▶ [EXTRACTED RECORDS]:
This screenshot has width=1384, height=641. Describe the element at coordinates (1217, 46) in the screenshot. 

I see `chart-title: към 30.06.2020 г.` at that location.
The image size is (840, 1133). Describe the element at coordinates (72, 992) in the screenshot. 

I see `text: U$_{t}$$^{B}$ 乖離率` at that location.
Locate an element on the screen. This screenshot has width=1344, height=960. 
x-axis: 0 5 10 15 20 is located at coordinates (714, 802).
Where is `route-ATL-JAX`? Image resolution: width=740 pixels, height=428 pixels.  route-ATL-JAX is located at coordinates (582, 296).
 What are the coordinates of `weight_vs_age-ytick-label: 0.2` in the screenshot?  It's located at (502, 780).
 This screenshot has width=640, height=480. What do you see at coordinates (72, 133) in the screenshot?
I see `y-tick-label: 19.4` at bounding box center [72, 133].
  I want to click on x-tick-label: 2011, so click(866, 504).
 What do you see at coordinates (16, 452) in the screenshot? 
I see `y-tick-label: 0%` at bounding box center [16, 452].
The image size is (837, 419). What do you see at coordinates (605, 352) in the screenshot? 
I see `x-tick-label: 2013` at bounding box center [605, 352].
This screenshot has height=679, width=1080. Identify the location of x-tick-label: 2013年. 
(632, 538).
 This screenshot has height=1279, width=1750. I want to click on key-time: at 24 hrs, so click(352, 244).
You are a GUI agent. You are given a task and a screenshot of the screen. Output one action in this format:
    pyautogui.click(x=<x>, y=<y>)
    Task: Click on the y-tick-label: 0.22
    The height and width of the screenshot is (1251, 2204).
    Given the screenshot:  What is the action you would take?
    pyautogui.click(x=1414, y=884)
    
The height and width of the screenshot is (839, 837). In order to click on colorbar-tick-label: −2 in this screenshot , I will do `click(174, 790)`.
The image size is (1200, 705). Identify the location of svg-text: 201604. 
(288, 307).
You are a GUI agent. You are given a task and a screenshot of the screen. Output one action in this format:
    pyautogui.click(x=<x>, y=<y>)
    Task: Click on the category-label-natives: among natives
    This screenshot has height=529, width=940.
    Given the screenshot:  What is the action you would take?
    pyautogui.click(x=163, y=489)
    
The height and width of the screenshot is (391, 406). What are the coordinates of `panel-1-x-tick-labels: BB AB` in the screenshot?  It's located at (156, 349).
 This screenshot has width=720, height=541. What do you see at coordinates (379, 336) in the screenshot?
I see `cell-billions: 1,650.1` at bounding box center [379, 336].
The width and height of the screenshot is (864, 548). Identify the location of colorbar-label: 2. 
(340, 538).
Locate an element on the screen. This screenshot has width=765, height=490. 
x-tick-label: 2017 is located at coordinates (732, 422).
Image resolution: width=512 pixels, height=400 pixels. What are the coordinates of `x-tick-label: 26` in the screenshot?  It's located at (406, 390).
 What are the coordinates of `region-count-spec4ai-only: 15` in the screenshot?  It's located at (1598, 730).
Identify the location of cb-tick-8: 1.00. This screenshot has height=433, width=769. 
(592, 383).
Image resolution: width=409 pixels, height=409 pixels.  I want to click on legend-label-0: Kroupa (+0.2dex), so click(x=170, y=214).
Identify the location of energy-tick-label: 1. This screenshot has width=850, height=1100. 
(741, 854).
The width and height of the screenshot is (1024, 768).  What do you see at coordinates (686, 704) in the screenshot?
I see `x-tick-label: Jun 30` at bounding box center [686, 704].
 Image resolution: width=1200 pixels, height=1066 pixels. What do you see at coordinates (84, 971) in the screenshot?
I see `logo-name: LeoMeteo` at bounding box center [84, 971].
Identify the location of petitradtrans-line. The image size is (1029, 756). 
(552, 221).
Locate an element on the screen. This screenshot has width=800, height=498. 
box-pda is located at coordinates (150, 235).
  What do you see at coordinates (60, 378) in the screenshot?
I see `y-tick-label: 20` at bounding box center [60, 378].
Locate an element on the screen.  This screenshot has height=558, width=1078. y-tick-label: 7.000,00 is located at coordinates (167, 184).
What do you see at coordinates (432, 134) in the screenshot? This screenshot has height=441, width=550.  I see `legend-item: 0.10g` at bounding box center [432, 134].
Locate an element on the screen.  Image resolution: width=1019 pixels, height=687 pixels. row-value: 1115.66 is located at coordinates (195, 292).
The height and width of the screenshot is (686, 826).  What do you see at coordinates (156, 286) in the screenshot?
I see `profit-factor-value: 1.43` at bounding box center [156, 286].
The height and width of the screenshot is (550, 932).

▶ [TASK TO CARRY OUT]: Reproduce only the lines of the material starting at the line that contains "What do you see at coordinates (60, 378)" and ending at the end of the material, substituting "Find an element" for "Locate an element" and leaving everything else unchanged.

▶ [WORKED SOLUTION]:
  What do you see at coordinates (60, 378) in the screenshot?
I see `y-tick-label: 20` at bounding box center [60, 378].
Find an element on the screen.  This screenshot has height=558, width=1078. y-tick-label: 7.000,00 is located at coordinates (167, 184).
What do you see at coordinates (432, 134) in the screenshot? This screenshot has height=441, width=550.  I see `legend-item: 0.10g` at bounding box center [432, 134].
Find an element on the screen.  Image resolution: width=1019 pixels, height=687 pixels. row-value: 1115.66 is located at coordinates (195, 292).
The height and width of the screenshot is (686, 826).  What do you see at coordinates (156, 286) in the screenshot?
I see `profit-factor-value: 1.43` at bounding box center [156, 286].
The height and width of the screenshot is (550, 932).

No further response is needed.